Após excluir artistas, Fundação Palmares vai homenagear militares e policiais

De Redação Estadão | 18 de novembro de 2020 | 09:01

Depois de anunciar, na semana passada, a exclusão de todos os artistas vivos da lista de personalidades notáveis negras da Fundação Cultural Palmares, Sérgio Camargo, presidente da instituição, diz agora que a lista contemplará também militares e policiais. “A partir desta quarta-feira, a Palmares anunciará a inclusão de militares e policiais negros na lista, que se destacaram por seus feitos de natureza heróico/patriótica. Madame Satã e Marighella nunca serão nossos heróis. Somos pró-polícia, lei e ordem”, escreveu Camargo no final da noite desta terça, 17, no Twitter.

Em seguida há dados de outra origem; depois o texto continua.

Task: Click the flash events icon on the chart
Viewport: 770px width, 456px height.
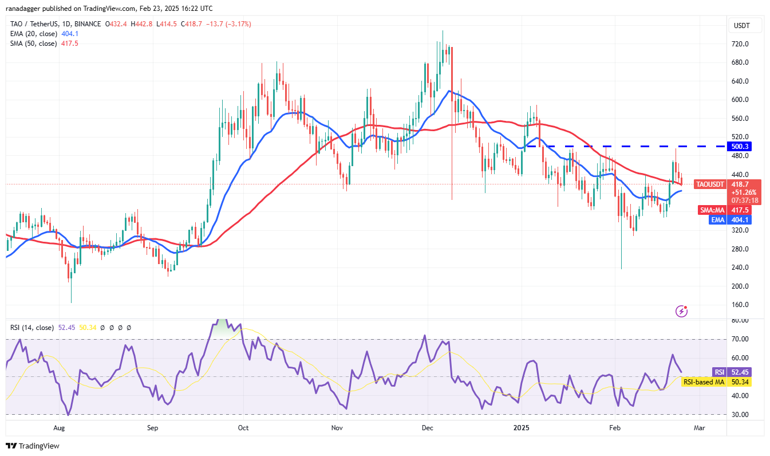Action: (681, 310)
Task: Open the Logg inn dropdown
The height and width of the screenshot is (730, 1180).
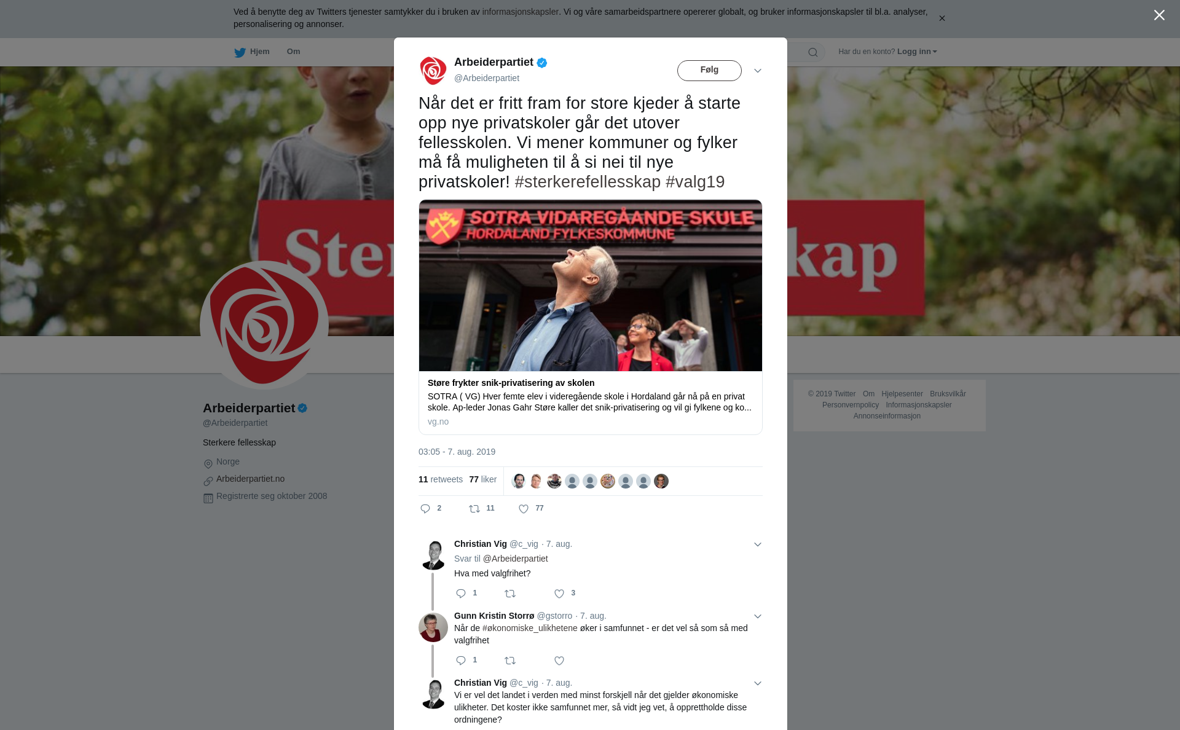Action: 917,52

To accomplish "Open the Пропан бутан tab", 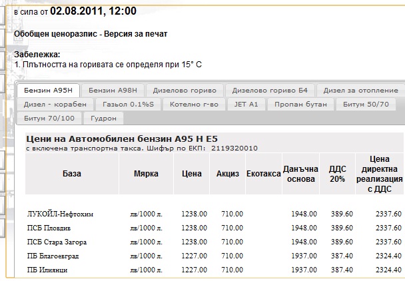I will click(300, 105).
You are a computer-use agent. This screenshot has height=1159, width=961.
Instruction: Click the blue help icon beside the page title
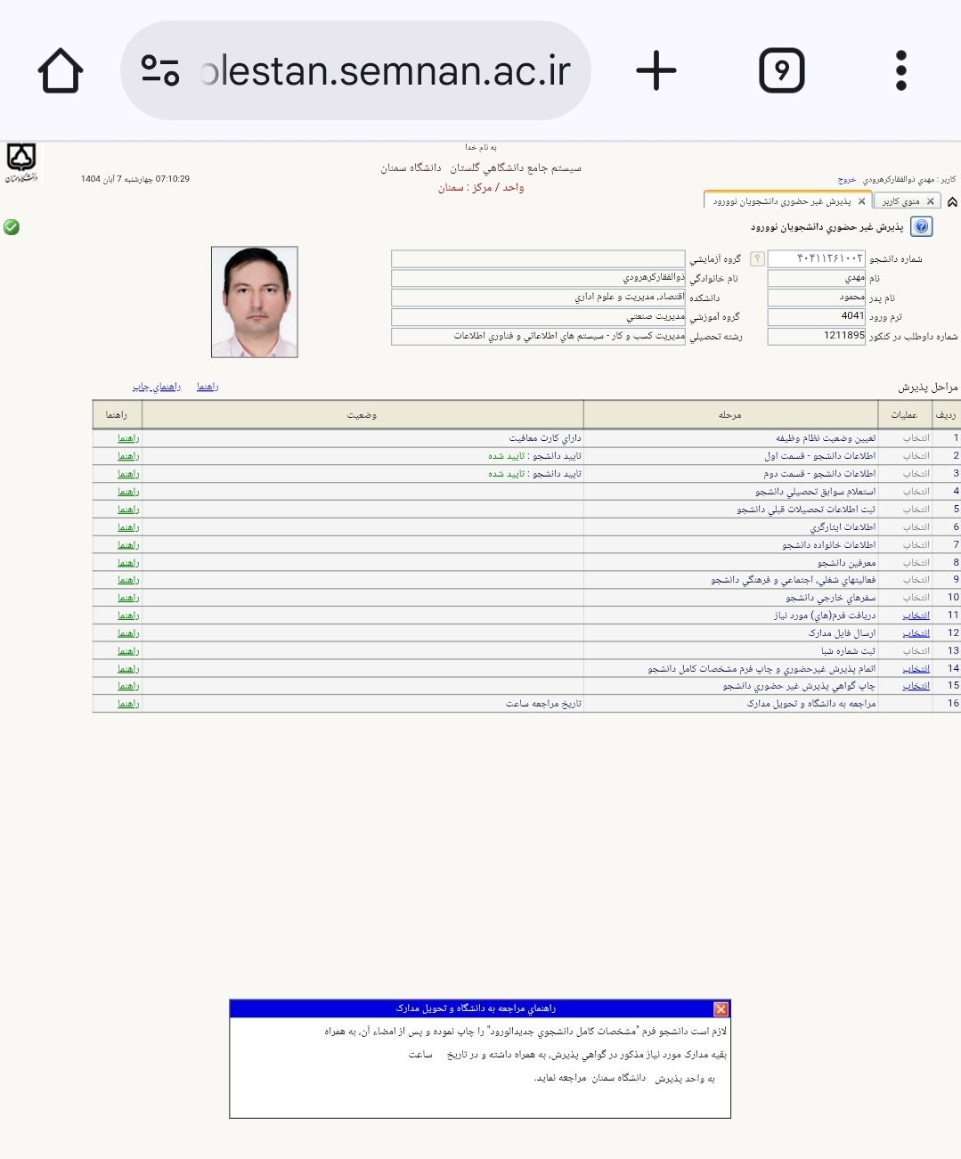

No dia 11, Sérgio Camargo disse que iria “moralizar” a escolha dos homenageados da Fundação Palmares. A primeira decisão foi por celebrar, agora só postumamente, pessoas que tiveram uma relevante contribuição histórica. “Haverá exclusão de vários nomes. Novas personalidades serão incluídas em razão do mérito e da nobreza de caráter”, escreveu, na semana passada.

Dessa forma, deixam de ser notáveis, aos olhos da Fundação Cultural Palmares, nomes como Elza Soares, Gilberto Gil, Milton Nascimento, Conceição Evaristo, Martinho da Vila e Leci Brandão, entre outros. Artistas e intelectuais comentaram os novos rumos da Fundação Palmares. A escritora Cidinha da Silva, por exemplo, disse: “trata-se de uma medida autocrática, compatível com o perfil desse dirigente e do mandatário a quem ele serve”.

O humorista Mussum, que teve uma rígida formação militar e foi cabo da Aeronáutica, e Wilson Simonal, cuja participação como colaborador da ditadura militar ainda gera controvérsia, estarão na nova lista da Fundação Palmares, a partir do início de dezembro. Outros nomes ainda serão anunciados.